Objectives Both the work and lifestyle of individuals engaged in agriculture may affect their cancer risk. The aim of this study was to describe cancer risk among male and female farmers in the Nordic countries.
Methods The study includes 622 000 men and 159 000 women aged 30–64 years registered as farmers in the 1960, 1970, 1980-1 and/or 1990 censuses in Denmark, Finland, Iceland, Norway and Sweden. During follow-up until 2003–5, 140 500 cancer cases were observed among men and 26 900 among women. The standardised incidence ratio (SIR) was computed as a ratio of observed and expected number of cases calculated from incidence rates for each country for the whole follow-up period and for the three periods 1961–75, 1976–90, and 1991–2005.

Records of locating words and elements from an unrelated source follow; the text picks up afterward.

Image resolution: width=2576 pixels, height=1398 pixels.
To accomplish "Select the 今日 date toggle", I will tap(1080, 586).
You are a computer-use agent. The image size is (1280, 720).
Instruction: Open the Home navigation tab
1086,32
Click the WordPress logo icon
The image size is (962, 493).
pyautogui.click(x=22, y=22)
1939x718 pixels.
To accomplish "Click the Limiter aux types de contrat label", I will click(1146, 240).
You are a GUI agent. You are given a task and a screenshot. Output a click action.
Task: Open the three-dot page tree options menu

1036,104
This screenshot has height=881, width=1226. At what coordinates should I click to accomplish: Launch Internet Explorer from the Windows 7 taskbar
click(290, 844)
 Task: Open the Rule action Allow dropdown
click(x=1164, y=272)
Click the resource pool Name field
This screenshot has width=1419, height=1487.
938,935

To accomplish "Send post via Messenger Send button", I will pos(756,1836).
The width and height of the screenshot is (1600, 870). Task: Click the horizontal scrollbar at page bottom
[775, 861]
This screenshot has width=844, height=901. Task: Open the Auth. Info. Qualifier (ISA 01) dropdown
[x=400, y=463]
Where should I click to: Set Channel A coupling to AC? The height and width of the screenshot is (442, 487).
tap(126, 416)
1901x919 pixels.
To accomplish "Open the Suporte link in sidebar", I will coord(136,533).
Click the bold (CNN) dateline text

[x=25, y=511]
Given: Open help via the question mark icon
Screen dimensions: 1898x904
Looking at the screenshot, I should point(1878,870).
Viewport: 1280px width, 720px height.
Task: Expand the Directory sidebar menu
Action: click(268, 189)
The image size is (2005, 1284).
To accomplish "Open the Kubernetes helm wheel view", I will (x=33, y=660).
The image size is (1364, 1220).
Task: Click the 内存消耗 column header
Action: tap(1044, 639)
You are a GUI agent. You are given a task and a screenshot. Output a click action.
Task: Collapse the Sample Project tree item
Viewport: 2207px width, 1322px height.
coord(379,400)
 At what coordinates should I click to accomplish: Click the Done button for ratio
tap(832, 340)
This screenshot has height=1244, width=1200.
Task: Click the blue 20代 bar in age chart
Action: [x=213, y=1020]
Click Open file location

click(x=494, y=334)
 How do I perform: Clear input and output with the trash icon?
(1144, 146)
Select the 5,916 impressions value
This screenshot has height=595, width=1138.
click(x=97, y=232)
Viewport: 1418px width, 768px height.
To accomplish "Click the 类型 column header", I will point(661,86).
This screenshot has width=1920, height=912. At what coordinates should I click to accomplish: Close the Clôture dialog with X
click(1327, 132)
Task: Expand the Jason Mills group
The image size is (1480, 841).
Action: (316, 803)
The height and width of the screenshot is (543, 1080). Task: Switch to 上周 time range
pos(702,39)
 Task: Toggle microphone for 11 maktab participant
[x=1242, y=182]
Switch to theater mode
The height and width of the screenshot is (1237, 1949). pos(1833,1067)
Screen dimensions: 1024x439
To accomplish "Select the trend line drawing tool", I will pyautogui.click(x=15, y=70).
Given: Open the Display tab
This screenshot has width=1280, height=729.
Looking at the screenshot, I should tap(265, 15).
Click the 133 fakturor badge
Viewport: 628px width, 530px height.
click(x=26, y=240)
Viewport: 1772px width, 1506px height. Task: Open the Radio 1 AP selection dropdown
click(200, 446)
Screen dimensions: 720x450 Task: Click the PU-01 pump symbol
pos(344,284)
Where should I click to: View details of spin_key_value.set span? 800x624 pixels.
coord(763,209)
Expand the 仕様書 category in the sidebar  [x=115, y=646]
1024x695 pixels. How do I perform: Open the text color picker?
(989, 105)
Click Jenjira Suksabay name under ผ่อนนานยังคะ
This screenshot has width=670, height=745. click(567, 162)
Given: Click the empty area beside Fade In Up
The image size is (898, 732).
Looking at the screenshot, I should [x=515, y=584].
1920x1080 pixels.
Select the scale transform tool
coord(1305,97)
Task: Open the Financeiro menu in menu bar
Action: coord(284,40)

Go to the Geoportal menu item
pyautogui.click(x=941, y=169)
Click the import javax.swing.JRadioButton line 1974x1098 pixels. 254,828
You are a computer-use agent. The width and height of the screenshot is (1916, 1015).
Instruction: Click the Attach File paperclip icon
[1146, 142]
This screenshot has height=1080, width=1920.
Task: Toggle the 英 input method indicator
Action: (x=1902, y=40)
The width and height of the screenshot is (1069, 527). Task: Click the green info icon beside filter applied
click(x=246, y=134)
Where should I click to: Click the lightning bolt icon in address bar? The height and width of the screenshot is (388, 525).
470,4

Results Overall cancer incidence among male (SIR=0.83, 95% CI 0.82 to 0.83) and female (0.84, 0.83 to 0.85) farmers was significantly lower than in the general population. Risk of multiple myeloma was slightly elevated in both genders (men: 1.07, 1.03 to 1.11, women: 1.14, 1.05 to 1.24), chronic lymphatic leukaemia in men only (1.09, 1.03 to 1.14). Risk of lip cancer was elevated among men in all countries (1.57, 1.51 to 1.62). For lung cancer (men: 0.56, 0.55 to 0.57, women: 0.46, 0.44 to 0.49) and upper aerodigestive tract cancers (men: 0.52, 0.51 to 0.35, women: 0.74, 0.69 to 0.79) risk was consistently low in both genders.
Conclusions While there are specific occupational risk factors in agricultural work, which deserve further attention, the general cancer pattern in this group points to work-related lifestyle factors which appear protective.